The Stamford-based nonprofit helps high-achieving students in low-performing schools find academic success in competitive independent schools. And REACH – an acronym for Responsibility, Excellence, Achievement, Courage and Honor – does it by reaching out to talented students in schools that are under-serving them while they are still in the fourth grade.

These students – who are identified by teachers, principals, social workers and church leaders – enter the program through the Reach Prep Academy, which begins with a six-week intensive curriculum in the summer after they finish the fourth grade.

“We’re definitely about back to basics,” Peggy Sarkela, REACH’s executive director, says of the Academy’s classes, taught by six teachers from independent schools.

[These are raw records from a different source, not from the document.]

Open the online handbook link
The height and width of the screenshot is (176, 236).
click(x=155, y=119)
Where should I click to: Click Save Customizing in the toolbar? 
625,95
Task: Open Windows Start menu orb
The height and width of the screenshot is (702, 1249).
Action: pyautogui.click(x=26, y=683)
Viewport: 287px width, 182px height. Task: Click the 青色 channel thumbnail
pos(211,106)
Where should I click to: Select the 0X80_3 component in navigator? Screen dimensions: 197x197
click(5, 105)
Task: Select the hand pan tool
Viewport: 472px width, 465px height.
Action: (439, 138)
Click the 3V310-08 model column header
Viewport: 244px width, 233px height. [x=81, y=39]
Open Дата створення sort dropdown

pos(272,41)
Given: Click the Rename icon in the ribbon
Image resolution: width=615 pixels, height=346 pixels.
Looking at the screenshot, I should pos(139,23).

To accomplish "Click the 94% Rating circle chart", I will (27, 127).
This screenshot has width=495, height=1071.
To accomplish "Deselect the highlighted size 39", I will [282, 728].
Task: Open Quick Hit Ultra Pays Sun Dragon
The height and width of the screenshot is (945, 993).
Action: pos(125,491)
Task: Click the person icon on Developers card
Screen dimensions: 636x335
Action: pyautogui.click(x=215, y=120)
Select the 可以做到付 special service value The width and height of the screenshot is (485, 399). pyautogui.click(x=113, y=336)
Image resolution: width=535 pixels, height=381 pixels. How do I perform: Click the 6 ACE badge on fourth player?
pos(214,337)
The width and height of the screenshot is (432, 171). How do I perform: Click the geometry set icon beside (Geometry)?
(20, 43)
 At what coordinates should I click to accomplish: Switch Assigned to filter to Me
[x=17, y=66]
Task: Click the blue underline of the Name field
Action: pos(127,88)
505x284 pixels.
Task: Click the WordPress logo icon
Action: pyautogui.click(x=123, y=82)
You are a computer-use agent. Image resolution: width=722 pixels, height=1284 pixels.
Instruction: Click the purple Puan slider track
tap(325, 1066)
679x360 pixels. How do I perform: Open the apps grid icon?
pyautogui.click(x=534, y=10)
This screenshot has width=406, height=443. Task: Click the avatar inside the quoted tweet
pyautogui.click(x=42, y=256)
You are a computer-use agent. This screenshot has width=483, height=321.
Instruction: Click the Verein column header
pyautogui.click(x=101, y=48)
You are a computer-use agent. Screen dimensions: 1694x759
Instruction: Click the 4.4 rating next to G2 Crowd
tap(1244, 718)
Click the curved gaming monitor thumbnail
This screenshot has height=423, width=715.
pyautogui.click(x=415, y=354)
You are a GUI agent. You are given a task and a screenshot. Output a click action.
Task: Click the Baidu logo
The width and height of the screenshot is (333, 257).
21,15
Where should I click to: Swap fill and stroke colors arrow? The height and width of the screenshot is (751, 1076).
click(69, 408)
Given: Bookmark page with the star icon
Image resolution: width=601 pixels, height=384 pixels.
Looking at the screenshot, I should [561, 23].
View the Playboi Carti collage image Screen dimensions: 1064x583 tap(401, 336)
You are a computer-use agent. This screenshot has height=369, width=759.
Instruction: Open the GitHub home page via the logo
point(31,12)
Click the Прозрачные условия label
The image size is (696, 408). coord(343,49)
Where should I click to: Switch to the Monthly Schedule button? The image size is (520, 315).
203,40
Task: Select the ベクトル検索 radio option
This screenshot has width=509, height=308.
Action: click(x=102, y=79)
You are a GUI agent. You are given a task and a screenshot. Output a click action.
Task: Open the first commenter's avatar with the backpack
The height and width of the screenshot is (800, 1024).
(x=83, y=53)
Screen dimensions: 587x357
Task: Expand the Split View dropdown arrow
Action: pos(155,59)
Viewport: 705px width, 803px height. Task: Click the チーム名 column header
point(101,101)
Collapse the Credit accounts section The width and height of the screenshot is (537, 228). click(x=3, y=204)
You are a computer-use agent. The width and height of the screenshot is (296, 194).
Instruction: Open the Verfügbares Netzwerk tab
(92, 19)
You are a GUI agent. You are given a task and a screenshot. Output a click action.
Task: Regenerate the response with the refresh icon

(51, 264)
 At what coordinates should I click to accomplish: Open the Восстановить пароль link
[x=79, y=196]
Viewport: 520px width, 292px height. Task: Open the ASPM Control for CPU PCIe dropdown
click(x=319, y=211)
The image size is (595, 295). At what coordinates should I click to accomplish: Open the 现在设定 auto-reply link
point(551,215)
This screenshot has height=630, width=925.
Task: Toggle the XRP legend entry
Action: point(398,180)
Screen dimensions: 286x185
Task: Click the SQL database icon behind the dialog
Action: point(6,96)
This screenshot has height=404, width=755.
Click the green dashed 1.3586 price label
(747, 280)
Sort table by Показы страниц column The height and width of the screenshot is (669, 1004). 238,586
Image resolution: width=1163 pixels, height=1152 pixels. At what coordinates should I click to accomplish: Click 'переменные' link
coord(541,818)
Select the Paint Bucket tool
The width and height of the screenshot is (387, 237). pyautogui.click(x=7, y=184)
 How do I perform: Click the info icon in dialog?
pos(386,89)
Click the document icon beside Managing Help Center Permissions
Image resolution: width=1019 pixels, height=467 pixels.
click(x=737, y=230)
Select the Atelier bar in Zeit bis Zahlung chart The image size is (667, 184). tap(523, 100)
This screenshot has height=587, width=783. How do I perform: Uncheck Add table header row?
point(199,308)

Math is what she calls “the holy trinity” of the nitty-gritty – fractions, decimals, percentages. Language is a focused study of grammar leading up to the study of Latin, which will be introduced in 2014 and which is still taught in independent schools as the springboard for learning foreign languages. There’s American history and literature and science, including lab time so that students will know their way around a microscope as well as a computer, though there’s time for technology, too. What’s heartening is that there’s also physical education, including swimming, and visual arts and dance classes.

“What you see in our curriculum is what’s been cut in public education,” Sarkela says.

But the introduction to the Prep Academy is just “the tip of the iceberg,” she adds.

As students return to their own schools for fifth grade, their summer experience is reinforced in Saturday morning classes. Meanwhile, REACH helps students apply to independent schools like Greenwich Academy, Fairfield Country Day School, Hackley School in Tarrytown and School of the Holy Child in Rye.

REACH then follows these students throughout middle and high school, helping them apply to college and fill out financial aid applications and ensuring they have enriching summer experiences.

The numbers speak for themselves: Of the approximately 300 students who’ve come through the program, 100 percent have been admitted to college. Eighty-four percent of the most recent class of seniors finished in four years, Sarkela adds, way above the national average (roughly 60 percent) and far exceeding the rate for the African-American and Latino communities REACH mostly serves (30 percent).

REACH does this with an annual operating budget of $1.4 million and a staff of 10 that is augmented by the faculty of six and REACH alumni who return as volunteers.

Next year marks the organization’s 20th and with applications up 79 percent, Sarkela would like to extend the nonprofit’s reach.

“The need is there,” she says. “The demand is there. We’d like to find a way to serve more kids.”